MAT Airways was an airline based in Skopje, North Macedonia. Its main base was Skopje International Airport.

==History==
The biggest Serbian tourist agency Kon Tiki Travel, Belgrade, and Metropolitan Investment Group, Belgrade, in accordance with Macedonian statutory regulations have established the new air transport company. The airline leased its first aircraft from Aviogenex, however, this plane has been returned to its owner.
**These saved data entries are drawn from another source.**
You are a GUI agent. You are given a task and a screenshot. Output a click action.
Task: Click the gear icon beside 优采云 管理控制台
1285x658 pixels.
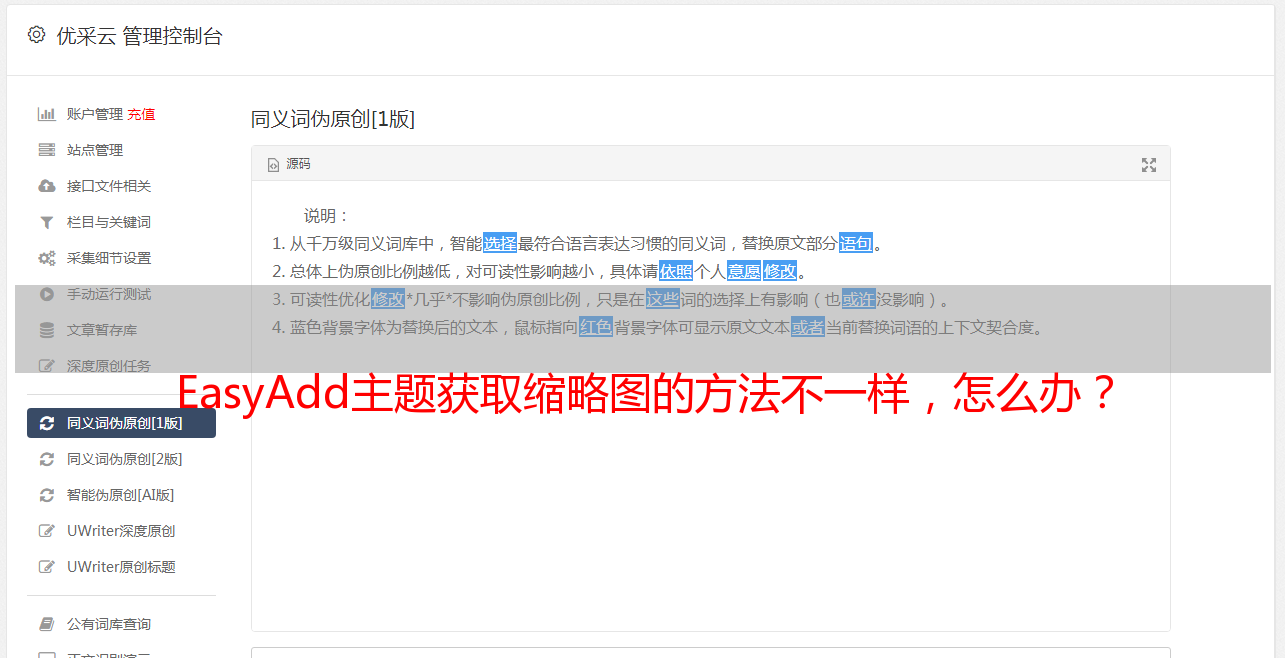37,35
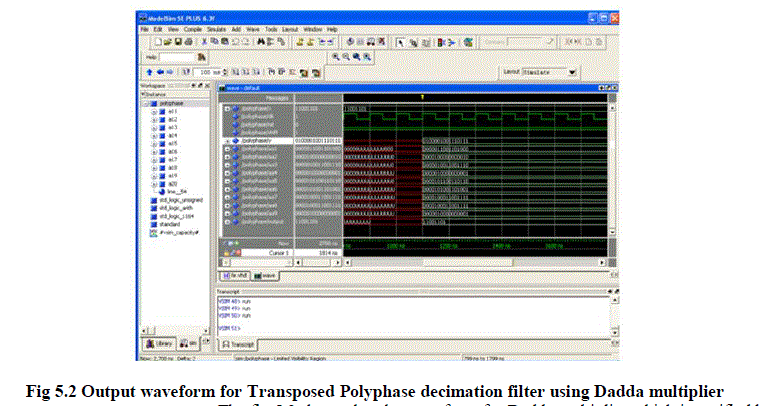Click the zoom in magnifier icon

333,58
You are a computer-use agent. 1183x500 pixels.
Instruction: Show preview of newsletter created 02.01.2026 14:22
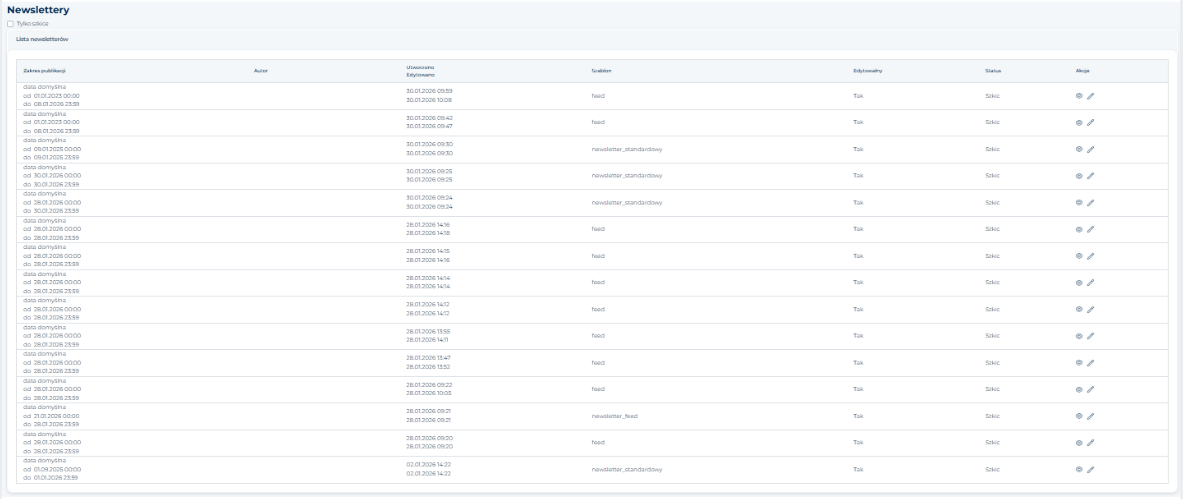click(x=1079, y=469)
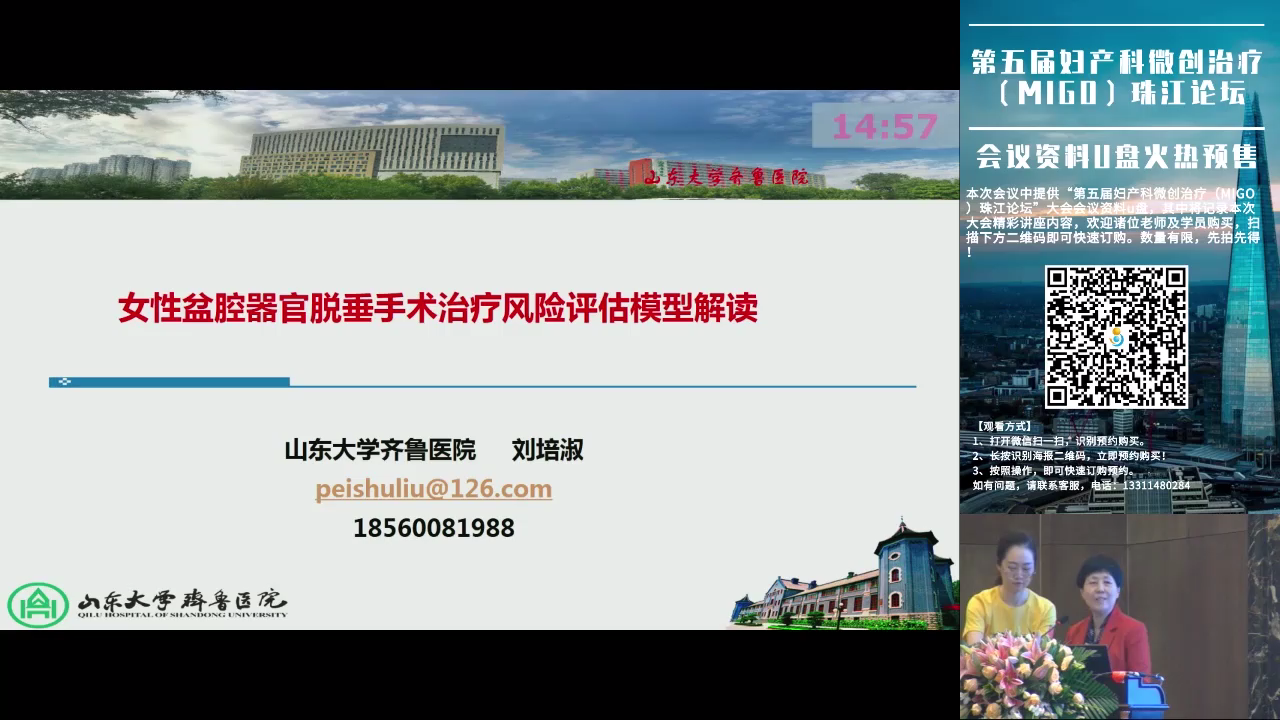This screenshot has height=720, width=1280.
Task: Click the calligraphy hospital name at bottom left
Action: (182, 603)
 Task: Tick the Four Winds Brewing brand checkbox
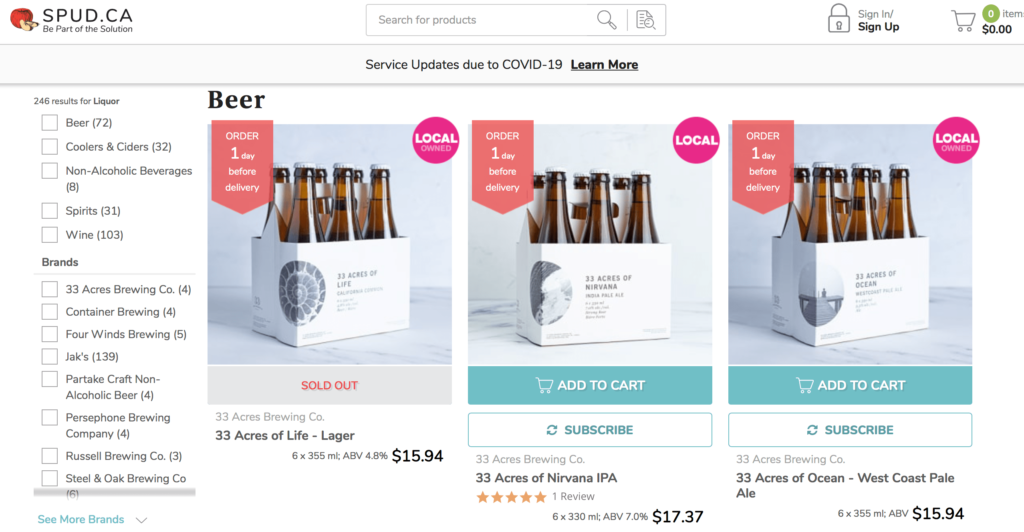(49, 334)
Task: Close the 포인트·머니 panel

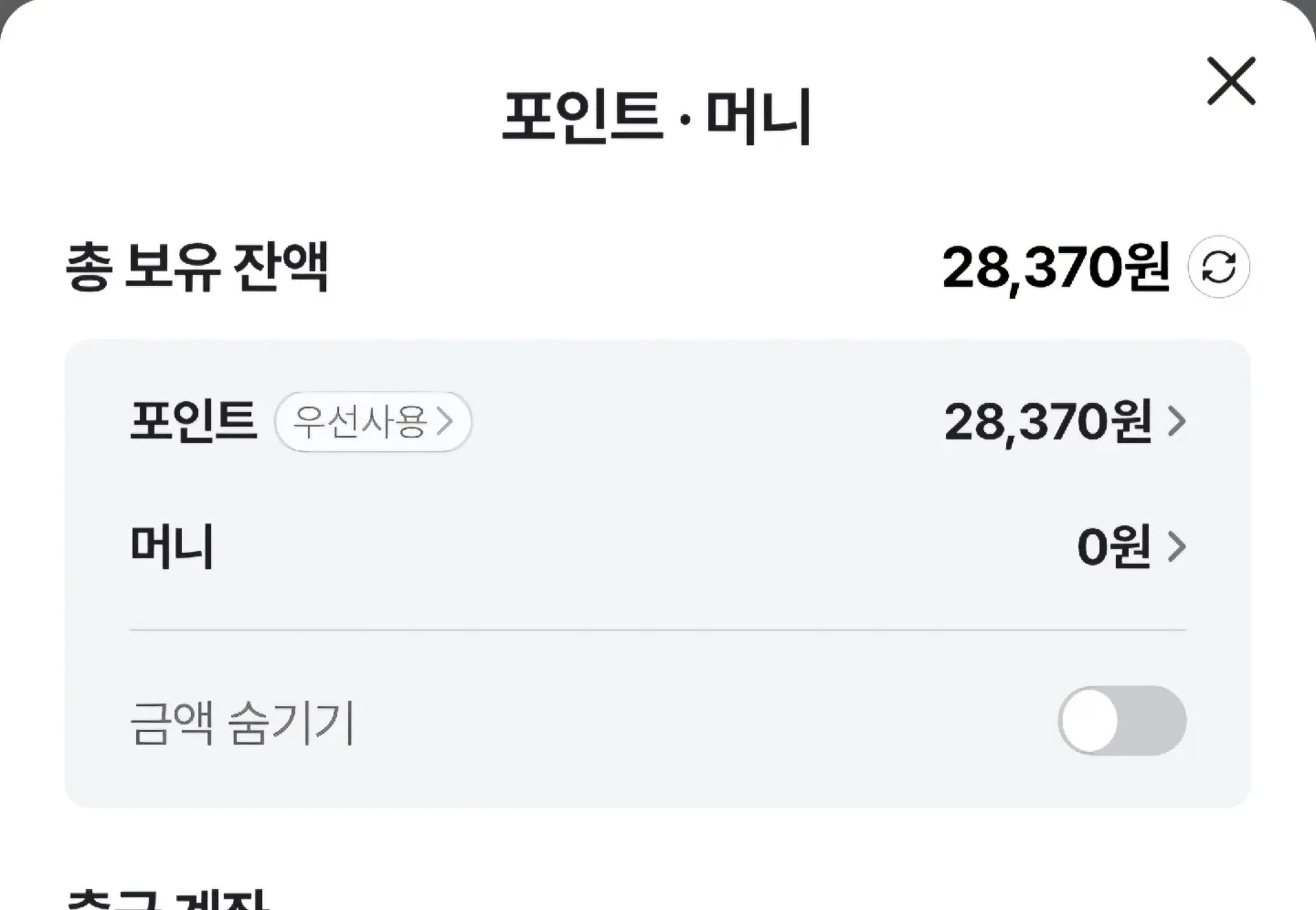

Skywings International Airlines, Macedonia's largest charter airline, was left without an operating license and decided to merge with its rival MAT, with the aim of reducing costs and optimizing operations. As a result, MAT operated 2 aircraft.
In May 2011 Skywings decided to split from MAT, only a month after they merged.

On 4 July 2011, it was announced that MAT Airways has suspended its services. Their only aircraft is currently grounded and it's not announced when they will resume flights.
The Macedonian Civil Aviation Agency says that it did not play a part in MAT's service suspension and adds that the airline has a permit to operate flights from Skopje and Ohrid to Zurich, Düsseldorf, Berlin, Hamburg, Vienna and Copenhagen until 15 June 2012.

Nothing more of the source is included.